Even the sharpest of spectators too often take the surface-level fluctuations to be the objects of study; like studying a tree but ignoring the roots. But waves don’t exist in isolation. Each ebb and flow arises from an ongoing fusion of forces and factors that can’t easily be seen — the shape of the sea floor, global wind patterns, heat convection, and Earth’s gravity propelling it all.

Understanding any one of these components requires years of study; so to fathom the system in its entirety and predict it’s output? Good luck. What precisely emerges from this planetary wave machine is impossible to predict. Unless, of course, you simply expect noise and chaos. Then you’ll be right most of the time.
But maybe (and this is a big maybe) if the conditions are just right, the chaos might briefly coalesce into something more than rogue splashes of sea foam; something coherent; an actual… dare I say, shape. And this rare form, if it so chooses to reveal itself, may actually accept you along for the ride. That is, if you’ve armed yourself with the right device and enough practice maneuvering it (a little luck won’t hurt either). So when that one comes along — that righteous, glorious one — you better damn well be ready for it.

Hold up. Before we go any further, let me remind you the real topic at hand here: ideas — the mysterious forces that produce them, and the inexplicable euphoria we find in riding them out. You can imagine, waves are much easier to write about. But the oceanic system turned out to be a surprisingly fluid proxy for our mental processes.

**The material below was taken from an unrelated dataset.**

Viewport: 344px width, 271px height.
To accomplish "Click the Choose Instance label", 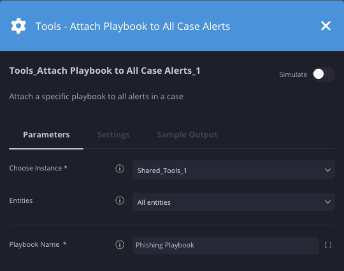I will [x=38, y=168].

They’re both just flows of energy, after all — whether through a web of neurons or good-old H2O. And both systems, impelled by the all-reaching hand of entropy, generally tend toward disorder. Especially when you zoom waaaay out to imagine these energy flows on cosmological scales of time and space, the incredible serendipity of a coherent form becomes impossible to ignore. Waves and ideas (forget that, planet Earth and life itself!) represent local, momentary reversals of the natural flow toward chaos.
So what does that mean for us puny rock-dwellers, who occasionally want to harness our own little sliver of these spectacular forces? In this comic, Nick Sousanis puts it better than I ever could:
Each of us, during our brief time in the stream, has the opportunity to reflect on the forces that set this in motion, and reach in to send up something uniquely our own against the flow.
As the latest crop of a 4.6-billion-years-and-running unfoldment, we’re lucky enough just to be here. So given the even rarer chance to coast atop a wave or an idea, it’s probably bad karma to be overly greedy about it.
Remember what I said about waves being shy to reveal themselves? Yeah, same with ideas. No amount of skill, experience, or mysticism will coax out the perfect ride. Sure, there’s an intuition to being in the right place to catch one, and a privilege in being in that water in the first place. But when it all comes down to it, we’re all at the mercy of forces out (WAY out) of our control.
Best buckle up, because that ball of energy will do exactly what it wants to do. And by the time you realize what that is, you’re probably already inside it. So your job as a participant in this grand system — governed either by geological or neurological laws — is simply to remember: I have less control than I think.